Other days, no game is good enough! If it comes down to physical force vs. skipping it, we’ve always let it go.
Something we can’t be as flexible about, though, is the car seat. My daughter has to get into her car seat each weekday morning to go to nursery school. Understandably, she’s disliked her car seat from day 1 – what curious active child wants to be strapped down? – and toddlerhood didn’t change that.
We tried everything we could think of. “Special time” during which she got to play in the car, pushing buttons, steering, hanging off the coat handles. Stuffed animals getting strapped in wrong so that she could show them the right way. Stern statements and limit setting. Breakfast snacks in the car seat. Songs and stories that couldn’t begin until she was bucked up.
For a while there, nothing was working, and my husband was chronically late getting my daughter to school, and himself to work or appointments. Some days she’d climb right in, but more often than not, she’d refuse and want to play in the car. They’d get into a power struggle and my husband would get frustrated. A few times he tried overpowering her, but she’s strong! And it broke his heart to hear her wail “My Body!” “No Papa!” “That hurts!”

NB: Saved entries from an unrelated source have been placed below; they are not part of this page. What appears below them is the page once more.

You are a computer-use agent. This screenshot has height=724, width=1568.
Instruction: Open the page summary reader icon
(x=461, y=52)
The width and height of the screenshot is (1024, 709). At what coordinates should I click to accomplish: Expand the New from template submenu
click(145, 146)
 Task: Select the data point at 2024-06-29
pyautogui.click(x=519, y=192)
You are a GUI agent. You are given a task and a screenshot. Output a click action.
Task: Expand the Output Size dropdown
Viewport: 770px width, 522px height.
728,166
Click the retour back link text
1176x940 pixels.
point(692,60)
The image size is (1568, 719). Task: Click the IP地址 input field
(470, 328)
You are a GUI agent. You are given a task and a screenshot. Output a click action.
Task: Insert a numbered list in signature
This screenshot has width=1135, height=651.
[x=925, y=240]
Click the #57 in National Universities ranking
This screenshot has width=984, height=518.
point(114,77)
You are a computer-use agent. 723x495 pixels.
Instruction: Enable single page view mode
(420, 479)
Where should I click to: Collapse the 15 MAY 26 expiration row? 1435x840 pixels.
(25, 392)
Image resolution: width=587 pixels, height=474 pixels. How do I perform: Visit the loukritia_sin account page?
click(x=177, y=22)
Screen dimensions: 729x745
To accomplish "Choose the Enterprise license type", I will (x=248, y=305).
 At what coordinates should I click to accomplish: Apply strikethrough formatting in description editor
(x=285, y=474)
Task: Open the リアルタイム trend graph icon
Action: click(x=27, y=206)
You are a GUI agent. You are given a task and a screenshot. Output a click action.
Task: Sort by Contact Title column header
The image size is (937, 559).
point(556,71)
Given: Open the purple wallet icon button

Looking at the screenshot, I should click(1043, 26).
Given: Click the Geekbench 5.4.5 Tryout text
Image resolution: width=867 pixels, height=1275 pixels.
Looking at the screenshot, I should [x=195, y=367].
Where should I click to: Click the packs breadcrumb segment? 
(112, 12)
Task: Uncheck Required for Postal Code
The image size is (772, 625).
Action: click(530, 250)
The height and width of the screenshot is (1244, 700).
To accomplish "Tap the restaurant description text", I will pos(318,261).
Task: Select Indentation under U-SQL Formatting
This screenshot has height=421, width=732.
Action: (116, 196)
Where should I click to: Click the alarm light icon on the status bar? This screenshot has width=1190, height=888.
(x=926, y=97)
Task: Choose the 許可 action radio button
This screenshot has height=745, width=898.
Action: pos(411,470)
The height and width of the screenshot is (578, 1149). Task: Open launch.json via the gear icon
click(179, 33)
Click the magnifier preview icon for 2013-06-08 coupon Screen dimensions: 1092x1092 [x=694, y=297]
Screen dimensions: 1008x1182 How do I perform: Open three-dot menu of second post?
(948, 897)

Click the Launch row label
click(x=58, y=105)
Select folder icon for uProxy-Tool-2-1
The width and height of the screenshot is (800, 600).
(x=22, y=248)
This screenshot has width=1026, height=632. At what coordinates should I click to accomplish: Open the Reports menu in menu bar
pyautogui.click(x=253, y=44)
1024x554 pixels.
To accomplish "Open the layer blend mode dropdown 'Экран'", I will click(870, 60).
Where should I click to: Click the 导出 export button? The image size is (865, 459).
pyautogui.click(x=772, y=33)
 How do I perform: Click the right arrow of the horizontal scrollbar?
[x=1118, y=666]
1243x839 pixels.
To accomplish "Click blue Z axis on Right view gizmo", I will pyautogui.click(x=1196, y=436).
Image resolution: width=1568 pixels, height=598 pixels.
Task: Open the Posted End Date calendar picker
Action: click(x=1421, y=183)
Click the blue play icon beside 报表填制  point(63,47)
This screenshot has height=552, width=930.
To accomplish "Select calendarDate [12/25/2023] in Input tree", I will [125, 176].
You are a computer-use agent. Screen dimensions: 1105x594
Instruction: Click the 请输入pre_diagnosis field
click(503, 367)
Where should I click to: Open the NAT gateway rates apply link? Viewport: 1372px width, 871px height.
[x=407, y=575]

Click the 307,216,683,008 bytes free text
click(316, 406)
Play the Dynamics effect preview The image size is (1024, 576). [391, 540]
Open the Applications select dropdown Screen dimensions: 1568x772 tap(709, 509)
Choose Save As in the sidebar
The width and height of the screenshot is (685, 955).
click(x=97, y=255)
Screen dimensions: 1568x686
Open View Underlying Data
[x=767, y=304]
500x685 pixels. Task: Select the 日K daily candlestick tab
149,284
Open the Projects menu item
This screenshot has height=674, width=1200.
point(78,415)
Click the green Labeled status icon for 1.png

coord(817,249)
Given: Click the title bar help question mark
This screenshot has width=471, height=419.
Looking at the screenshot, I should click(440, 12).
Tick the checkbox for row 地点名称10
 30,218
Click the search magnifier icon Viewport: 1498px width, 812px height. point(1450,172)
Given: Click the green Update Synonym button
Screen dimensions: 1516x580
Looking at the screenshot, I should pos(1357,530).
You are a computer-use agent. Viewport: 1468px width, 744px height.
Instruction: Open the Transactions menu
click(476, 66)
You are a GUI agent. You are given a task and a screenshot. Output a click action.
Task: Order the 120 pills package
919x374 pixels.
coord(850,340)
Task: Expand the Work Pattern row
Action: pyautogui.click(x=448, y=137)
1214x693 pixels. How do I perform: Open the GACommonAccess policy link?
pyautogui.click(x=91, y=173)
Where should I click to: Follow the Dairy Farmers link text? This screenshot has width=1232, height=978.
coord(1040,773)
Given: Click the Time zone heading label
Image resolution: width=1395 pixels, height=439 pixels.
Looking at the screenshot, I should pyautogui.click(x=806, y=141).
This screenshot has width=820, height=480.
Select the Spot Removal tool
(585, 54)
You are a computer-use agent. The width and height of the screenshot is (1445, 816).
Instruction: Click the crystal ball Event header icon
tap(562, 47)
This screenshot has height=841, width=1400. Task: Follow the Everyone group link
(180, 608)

What to do? Be late every morning and take the real-world consequences of that? Physically force her into the car seat? Or…try a bribe?
Yes, we called it a “bribe” amongst ourselves, because “incentive” is a kinder word, and we didn’t want to become complacent about what we were doing. Our daughter has gummy bear vitamins, and we started giving those to her in the car, after she was buckled in. It worked like magic.
Now, I know what you’re thinking. I too have read all about fostering internal motivation, avoiding rewards of any kind because in the long run they promote external motivation, “what do I get if I do ___?” kind of nightmare. In the long run, rewards don’t work.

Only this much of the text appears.